The information to be disclosed in the public CbCR shall include:

  • Name of the ultimate parent company or independent company, the financial year in question, and currency employed,
  • Nature of activities,
  • Number of employees
  • Revenues calculated with certain specialties
  • Amount of profit or loss before corporate income tax.
  • Amount of income tax due in the country on profits earned in the current year.
  • Amount of tax paid during that year.
  • Retained earnings.

 

Likewise, it should be separately disclosed for those jurisdictions belonging to the EU and in aggregate for other jurisdictions, except jurisdictions classified as non-cooperative or those on the grey list on certain occasions.

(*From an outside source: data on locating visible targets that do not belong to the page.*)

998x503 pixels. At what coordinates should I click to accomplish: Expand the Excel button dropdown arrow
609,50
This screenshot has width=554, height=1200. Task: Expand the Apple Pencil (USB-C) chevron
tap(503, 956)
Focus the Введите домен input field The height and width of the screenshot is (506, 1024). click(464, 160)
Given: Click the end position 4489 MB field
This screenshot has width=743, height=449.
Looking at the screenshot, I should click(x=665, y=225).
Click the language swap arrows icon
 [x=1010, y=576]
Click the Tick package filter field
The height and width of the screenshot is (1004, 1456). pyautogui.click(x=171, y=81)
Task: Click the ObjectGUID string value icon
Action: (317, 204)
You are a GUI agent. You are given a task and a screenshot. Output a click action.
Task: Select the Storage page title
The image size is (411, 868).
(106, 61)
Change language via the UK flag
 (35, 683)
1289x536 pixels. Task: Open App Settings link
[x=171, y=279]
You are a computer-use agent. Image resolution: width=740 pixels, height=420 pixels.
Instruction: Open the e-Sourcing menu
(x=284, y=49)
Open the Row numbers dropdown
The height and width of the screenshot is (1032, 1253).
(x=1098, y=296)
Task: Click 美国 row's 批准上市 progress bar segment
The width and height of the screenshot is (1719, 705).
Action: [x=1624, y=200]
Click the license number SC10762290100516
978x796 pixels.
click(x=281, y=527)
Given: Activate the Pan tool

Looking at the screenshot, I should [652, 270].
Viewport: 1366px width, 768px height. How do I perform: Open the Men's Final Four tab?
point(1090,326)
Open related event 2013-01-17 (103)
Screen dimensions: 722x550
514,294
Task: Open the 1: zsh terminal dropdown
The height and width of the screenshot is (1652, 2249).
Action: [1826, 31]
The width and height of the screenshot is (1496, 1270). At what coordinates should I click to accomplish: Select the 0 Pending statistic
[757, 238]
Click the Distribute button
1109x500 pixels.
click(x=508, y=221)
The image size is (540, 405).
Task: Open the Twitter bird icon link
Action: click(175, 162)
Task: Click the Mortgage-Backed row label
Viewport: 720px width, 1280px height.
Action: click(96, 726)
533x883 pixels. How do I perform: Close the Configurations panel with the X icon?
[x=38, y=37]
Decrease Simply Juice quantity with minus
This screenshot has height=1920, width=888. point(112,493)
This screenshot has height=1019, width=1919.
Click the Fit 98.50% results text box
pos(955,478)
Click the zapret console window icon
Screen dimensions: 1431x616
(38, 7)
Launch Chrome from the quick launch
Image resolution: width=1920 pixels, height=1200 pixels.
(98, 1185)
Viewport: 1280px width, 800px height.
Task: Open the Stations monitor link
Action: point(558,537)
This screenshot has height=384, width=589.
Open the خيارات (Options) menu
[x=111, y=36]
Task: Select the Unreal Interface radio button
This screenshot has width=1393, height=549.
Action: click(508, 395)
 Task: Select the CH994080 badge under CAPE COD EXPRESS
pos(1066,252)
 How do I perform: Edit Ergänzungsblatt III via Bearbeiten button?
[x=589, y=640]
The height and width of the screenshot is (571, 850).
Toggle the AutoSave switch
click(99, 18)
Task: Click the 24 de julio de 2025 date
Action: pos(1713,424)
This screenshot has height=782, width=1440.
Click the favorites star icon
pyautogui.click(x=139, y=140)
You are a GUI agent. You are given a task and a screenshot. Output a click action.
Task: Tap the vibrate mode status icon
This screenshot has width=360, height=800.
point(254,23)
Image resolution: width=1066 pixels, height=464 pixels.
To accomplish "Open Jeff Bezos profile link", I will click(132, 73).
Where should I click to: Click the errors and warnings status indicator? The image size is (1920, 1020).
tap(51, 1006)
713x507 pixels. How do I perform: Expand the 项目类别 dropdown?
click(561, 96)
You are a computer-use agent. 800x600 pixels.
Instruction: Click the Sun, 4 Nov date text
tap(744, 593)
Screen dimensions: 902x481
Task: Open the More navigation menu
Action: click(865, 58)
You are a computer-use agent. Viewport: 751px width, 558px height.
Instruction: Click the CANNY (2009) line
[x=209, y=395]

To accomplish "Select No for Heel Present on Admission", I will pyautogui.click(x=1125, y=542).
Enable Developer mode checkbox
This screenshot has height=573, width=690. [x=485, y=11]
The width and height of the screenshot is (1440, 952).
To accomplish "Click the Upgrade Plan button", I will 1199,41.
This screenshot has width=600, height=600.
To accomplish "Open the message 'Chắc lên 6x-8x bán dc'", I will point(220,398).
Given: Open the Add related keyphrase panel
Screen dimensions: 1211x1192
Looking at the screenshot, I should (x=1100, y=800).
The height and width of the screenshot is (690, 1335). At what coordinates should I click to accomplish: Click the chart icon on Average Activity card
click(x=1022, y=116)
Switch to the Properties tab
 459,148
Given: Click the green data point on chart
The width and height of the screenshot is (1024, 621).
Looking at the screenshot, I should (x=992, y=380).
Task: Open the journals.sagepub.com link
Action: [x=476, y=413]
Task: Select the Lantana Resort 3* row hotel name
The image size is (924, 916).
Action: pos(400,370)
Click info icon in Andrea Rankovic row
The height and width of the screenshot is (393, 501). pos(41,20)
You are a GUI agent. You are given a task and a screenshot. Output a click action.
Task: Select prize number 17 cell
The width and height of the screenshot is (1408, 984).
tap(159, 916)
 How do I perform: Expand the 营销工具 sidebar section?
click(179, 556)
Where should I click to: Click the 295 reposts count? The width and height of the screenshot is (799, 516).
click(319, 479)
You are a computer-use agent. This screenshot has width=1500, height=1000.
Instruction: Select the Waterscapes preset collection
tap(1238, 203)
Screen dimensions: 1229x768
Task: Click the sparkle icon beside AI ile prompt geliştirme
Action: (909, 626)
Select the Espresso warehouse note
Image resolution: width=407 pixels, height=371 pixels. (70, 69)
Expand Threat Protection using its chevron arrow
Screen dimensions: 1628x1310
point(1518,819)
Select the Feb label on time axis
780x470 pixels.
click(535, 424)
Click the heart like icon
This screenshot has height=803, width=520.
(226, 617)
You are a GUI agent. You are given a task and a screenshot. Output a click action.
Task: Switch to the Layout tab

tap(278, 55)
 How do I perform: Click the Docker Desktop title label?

On the other hand, this reporting will be on the corporate website of the multinational groups, entities, and branches required to prepare it within 12 months from the end of the reporting tax period.

Disclosure Challenges

It should be noted that if multinational companies must postpone the disclosure of certain information, the Directive establishes certain conditions to do it for a maximum of five years. Thereby, when publishing the CbCR information, commercially sensitive data related to business models, value chain, and jurisdiction benefits are shared, which, when exposed, may weaken the international competitive position thereof; therefore, a report for important discrepancies in the group should be available for possible contingencies resulting from this reporting.

Outlook for Latin America

Finally, would it be feasible to have a similar initiative in Latin America? Perhaps. Conversely, various regulatory amendments are currently being worked on in the countries of the region to be aligned with the OECD guidelines on tax matters, i.e., to reduce the gap with more developed countries regarding the Transfer Pricing regulations.

An example of this is Peru, which had an amendment in its formal obligations, adopting the three levels of information indicated in BEPS Action 13: Local Report, Master File, and Country-by-Country Report some years ago.